# System for performing 'tensor algebra' offers 100-fold speedups over previous software packages

##### October 31, 2017 by Larry Hardesty, Massachusetts Institute of Technology

We live in the age of big data, but most of that data is "sparse." Imagine, for instance, a massive table that mapped all of Amazon's customers against all of its products, with a "1" for each product a given customer bought and a "0" otherwise. The table would be mostly zeroes.

With sparse data, analytic algorithms end up doing a lot of addition and multiplication by zero, which is wasted computation. Programmers get around this by writing custom to avoid zero entries, but that code is complex, and it generally applies only to a narrow range of problems.

At the Association for Computing Machinery's Conference on Systems, Programming, Languages and Applications: Software for Humanity (SPLASH), researchers from MIT, the French Alternative Energies and Atomic Energy Commission, and Adobe Research recently presented a new system that automatically produces code optimized for sparse data.

That code offers a 100-fold speedup over existing, non-optimized software packages. And its performance is comparable to that of meticulously hand-optimized code for specific sparse-data operations, while requiring far less work on the programmer's part.

The system is called Taco, for tensor algebra compiler. In computer-science parlance, a data structure like the Amazon table is called a "matrix," and a tensor is just a higher-dimensional analogue of a matrix. If that Amazon table also mapped customers and products against the customers' product ratings on the Amazon site and the words used in their product reviews, the result would be a four-dimensional tensor.

"Sparse representations have been there for more than 60 years," says Saman Amarasinghe, an MIT professor of electrical engineering and computer science (EECS) and senior author on the new paper. "But nobody knew how to generate code for them automatically. People figured out a few very specific operations—sparse matrix-vector multiply, sparse matrix-vector multiply plus a vector, sparse matrix-matrix multiply, sparse matrix-matrix-matrix multiply. The biggest contribution we make is the ability to generate code for any tensor-algebra expression when the matrices are sparse."

Joining Amarasinghe on the paper are first author Fredrik Kjolstad, an MIT graduate student in EECS; Stephen Chou, also a graduate student in EECS; David Lugato of the French Alternative Energies and Atomic Energy Commission; and Shoaib Kamil of Adobe Research.

Custom kernels

In recent years, the mathematical manipulation of tensors—tensor algebra—has become crucial to not only big-data analysis but machine learning, too. And it's been a staple of scientific research since Einstein's time.

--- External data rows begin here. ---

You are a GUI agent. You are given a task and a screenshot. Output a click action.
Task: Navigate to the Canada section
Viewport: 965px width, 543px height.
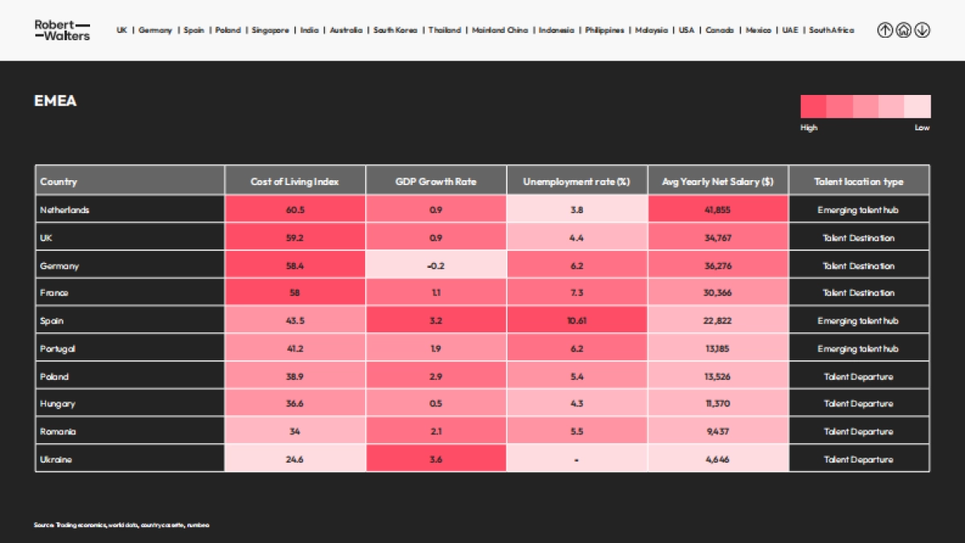pos(720,31)
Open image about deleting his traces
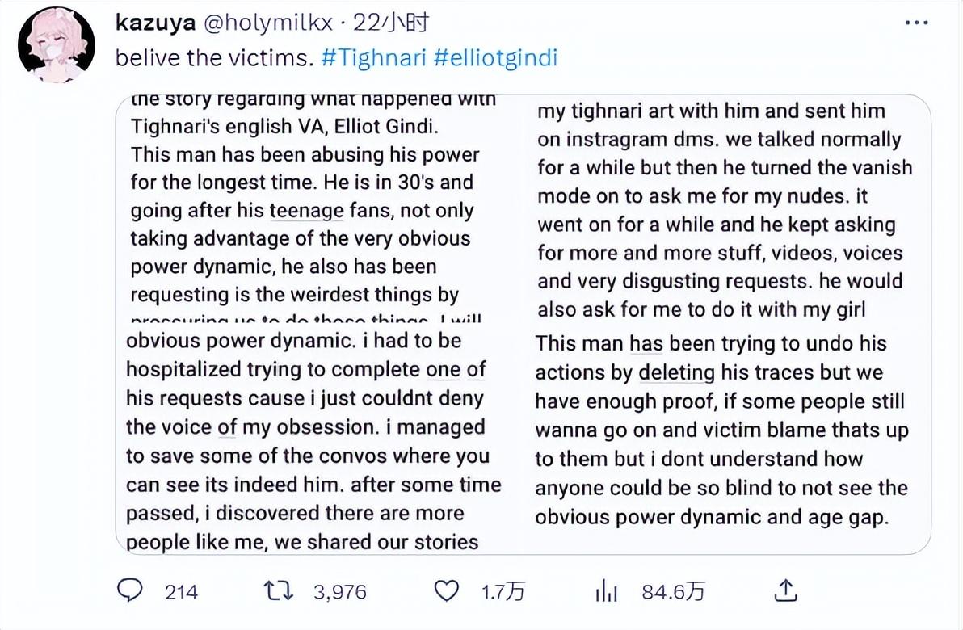This screenshot has width=963, height=630. 725,439
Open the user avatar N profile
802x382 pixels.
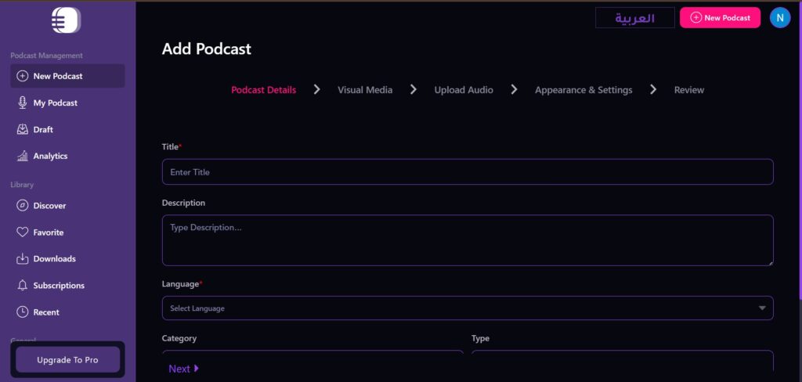[x=779, y=17]
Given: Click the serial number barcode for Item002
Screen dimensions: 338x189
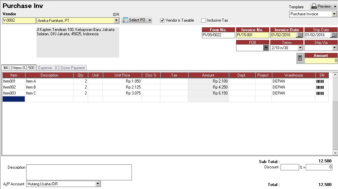Looking at the screenshot, I should [320, 87].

Traditionally, to handle tensor algebra, mathematics software has decomposed tensor operations into their constituent parts. So, for instance, if a computation required two tensors to be multiplied and then added to a third, the software would run its standard tensor multiplication routine on the first two tensors, store the result, and then run its standard tensor addition routine.

In the age of big data, however, this approach is too time-consuming. For efficient operation on massive data sets, Kjolstad explains, every sequence of tensor operations requires its own "kernel," or computational template.

"If you do it in one kernel, you can do it all at once, and you can make it go faster, instead of having to put the output in memory and then read it back in so that you can add it to something else," Kjolstad says. "You can just do it in the same loop."

Computer science researchers have developed kernels for some of the tensor operations most common in machine learning and big-data analytics, such as those enumerated by Amarasinghe. But the number of possible kernels is infinite: The kernel for adding together three tensors, for instance, is different from the kernel for adding together four, and the kernel for adding three three-dimensional tensors is different from the kernel for adding three four-dimensional tensors.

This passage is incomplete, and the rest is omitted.